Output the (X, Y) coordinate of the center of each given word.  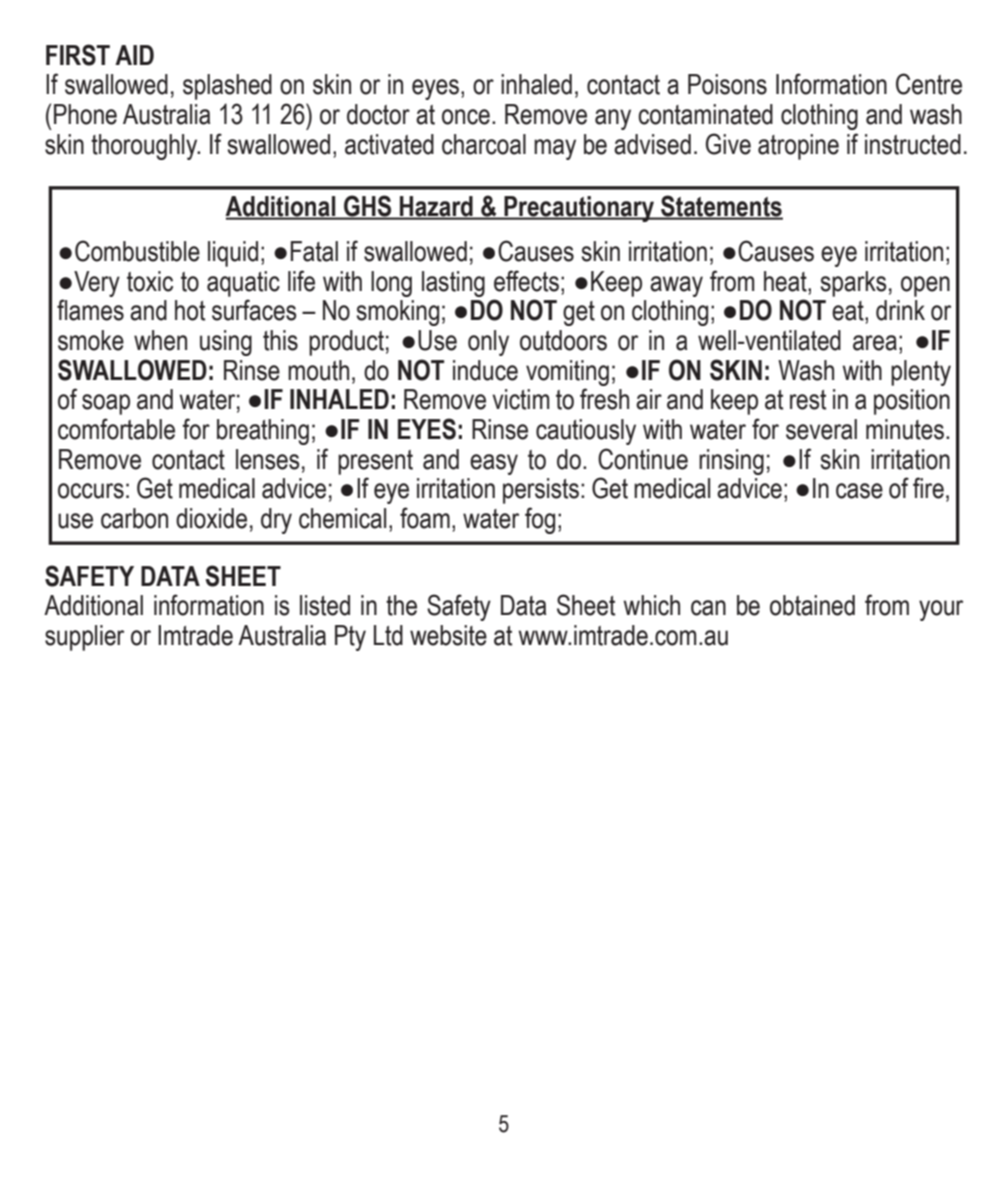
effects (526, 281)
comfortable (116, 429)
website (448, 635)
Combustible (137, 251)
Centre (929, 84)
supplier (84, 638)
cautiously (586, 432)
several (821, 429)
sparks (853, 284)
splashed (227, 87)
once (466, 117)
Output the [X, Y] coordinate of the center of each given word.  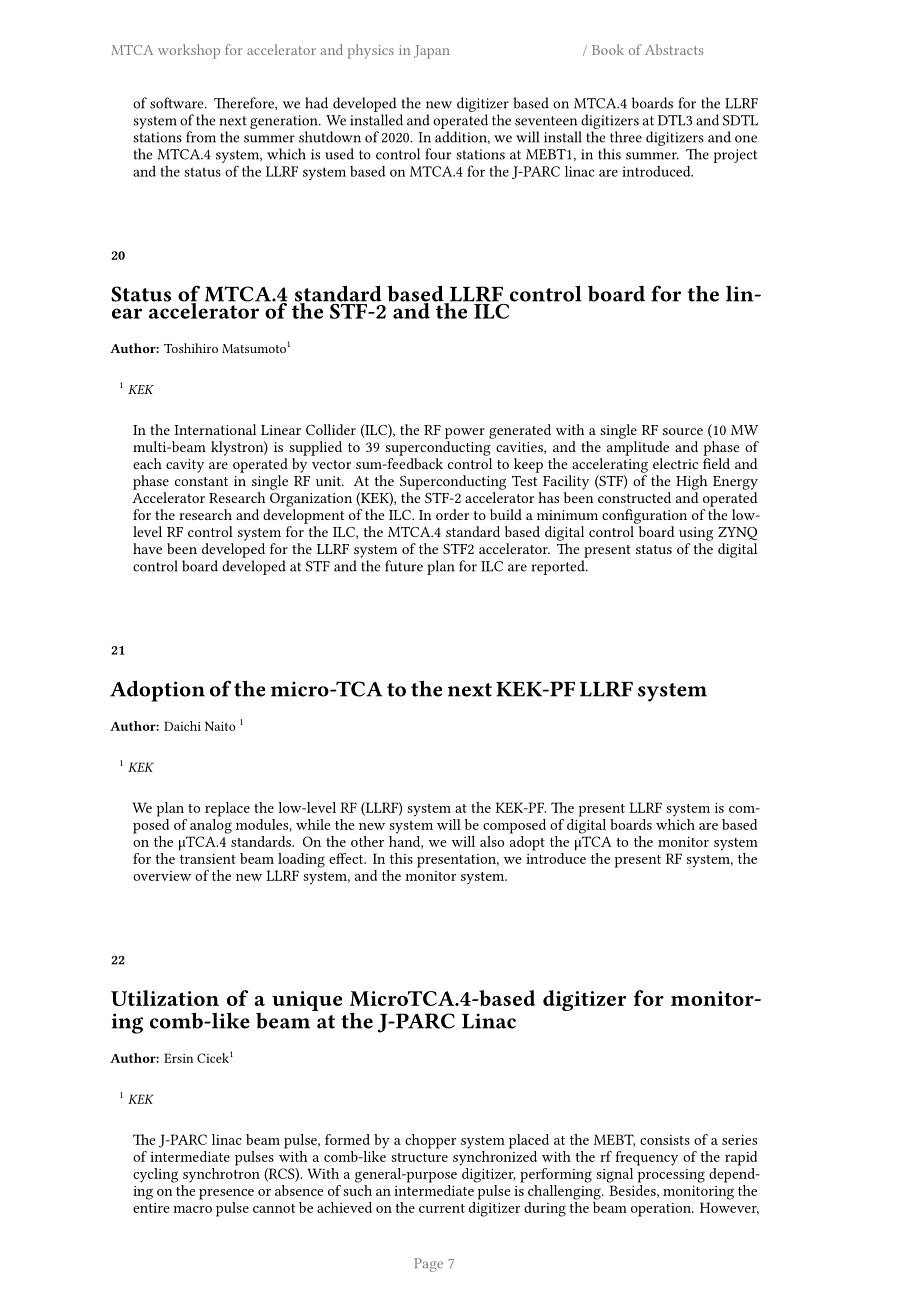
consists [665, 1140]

========

§ YOUR OBJECTIVE:
Revise the records so that every occurrence of "center" reads "midpoint", keeping everything else unchanged, and omit the pictures from your answer.

§ SOLUTION TO THIS TASK:
Output the (X, Y) coordinate of the midpoint of each given word.  
effects (526, 281)
comfortable (116, 429)
website (448, 635)
Combustible (137, 251)
Centre (929, 84)
supplier (84, 638)
cautiously (586, 432)
several (821, 429)
sparks (853, 284)
splashed (227, 87)
once (466, 117)
Output the [X, Y] coordinate of the midpoint of each given word.  
consists [665, 1140]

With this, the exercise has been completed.